Thursday, December 1, 2011

My Intro to Kid "Dropout"

As some of you already know, Jay-Z and Kanye are on the "Watch the Throne" Tour. They are performing their second show in Chicago tonight. I am totally hating on whoever bought tickets for the show tonight because I can't go (s/o to Seven Lee and Justin I'm a huge fan of both artists, and this morning, I began reminiscing about my first encounters with their work. My discovery of Kanye's genius stuck with me the most.
It was February of '04. I was preparing to leave for my trip to New Orleans for the Mardi Gras festivities. The Tuesday before our departure, "College Dropout" hit the stores. During my lunch break (which was personally and disobediently extended) , I went to Best Buy to pick it up. Later that day, when I picked up my man from work, he asked if I would open up the cd and play it. I told him, flat-out, "NO! We will save this cd for the road trip to Louisiana."

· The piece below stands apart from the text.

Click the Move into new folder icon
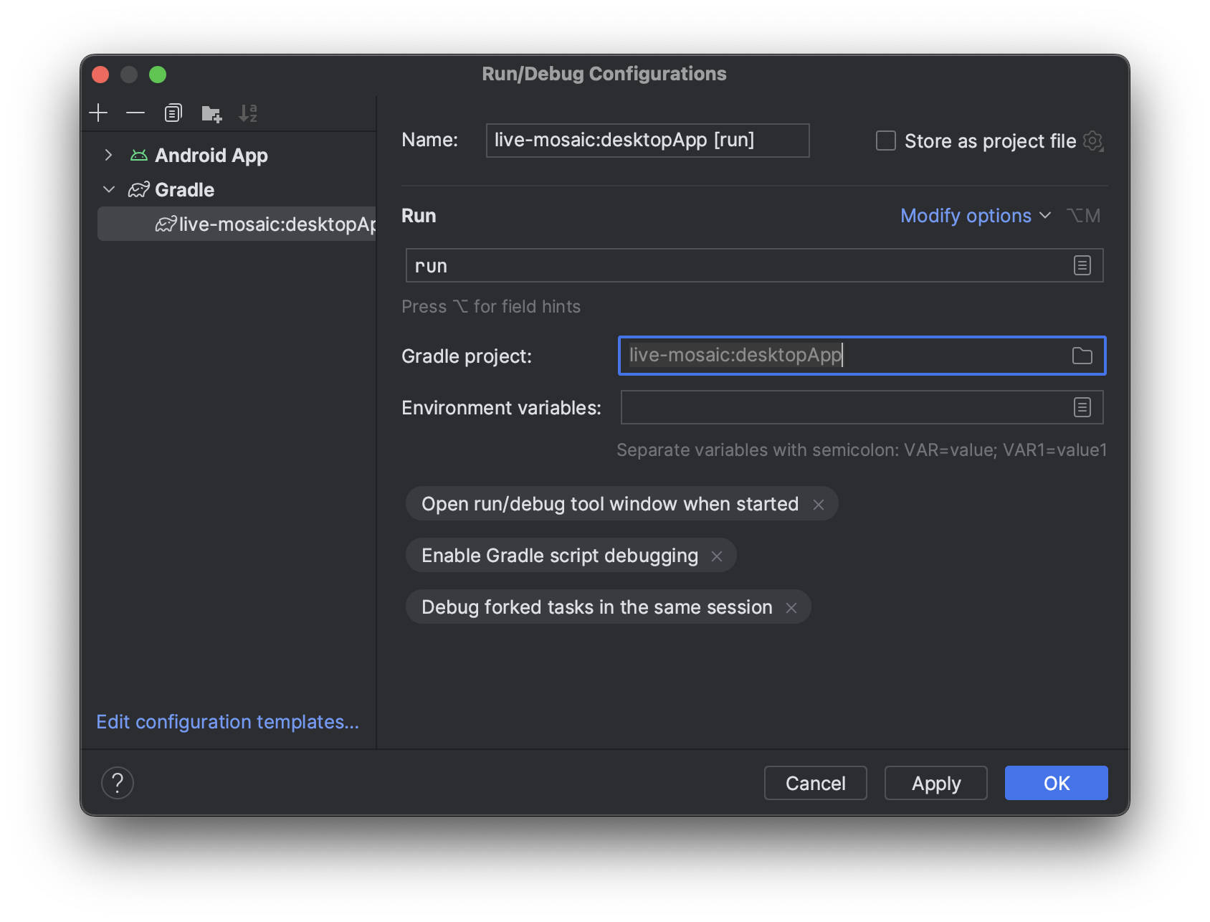The image size is (1210, 922). pyautogui.click(x=211, y=113)
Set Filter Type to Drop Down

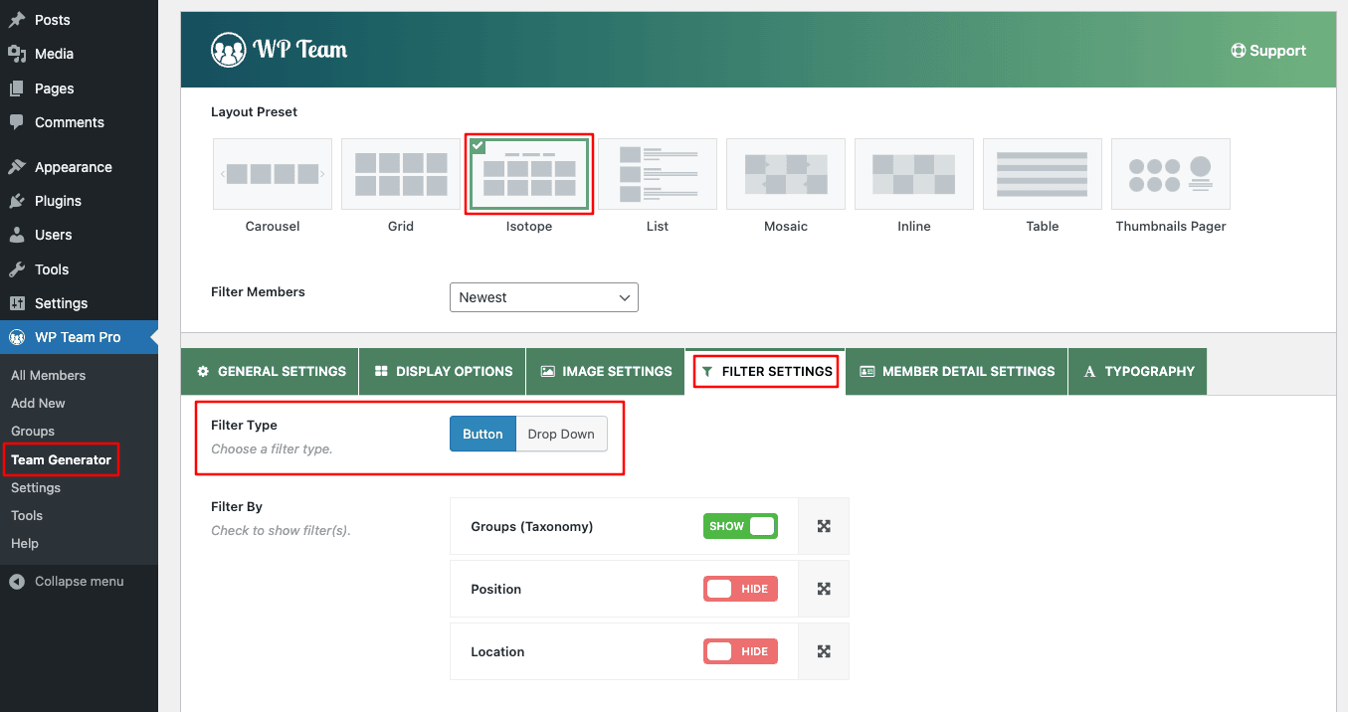click(x=560, y=434)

So on the morning of our departure, we loaded the car with our luggage and listening material, and we headed south. When we reached the Kentucky state line, we decided it was time to listen. It was the perfect setting: us riding in our new car, through the hills and small mountains with the radio guiding us to our destiny. The moment I heard "Spaceship", I bursted into tears. That song touched my heart deeply; there's something about that "Distant Lover" sample that got all UP IN MY SPIRIT. I felt like that song was written for me and that moment of adventure. The album had a fresh sound, and it was totally different from any hip-hop that was being played on the commercial scene of Chicago's airwaves.
On the way home from our trip, the radio in our car stopped working. Can you imagine riding from the deep south to Chicago for over 14 hours without a radio? It was crazy! And all the way home, my man kept repeating, "I've been working this grave shift, and I ain't made s***. I wish I could buy me a spaceship and flyyyyy...."! I remember threatening him for singing it so much. It just goes to show you that real music can stick to you like oatmeal on a winter day.
Mr. West has created several albums since then, and I've bought every one of them. However, none have given me the feeling that "College Dropout" gave me. I can't play any of his recent music without running that album right behind it. Thanks Kanye for giving us G.O.O.D. music! Your throne is well-deserved!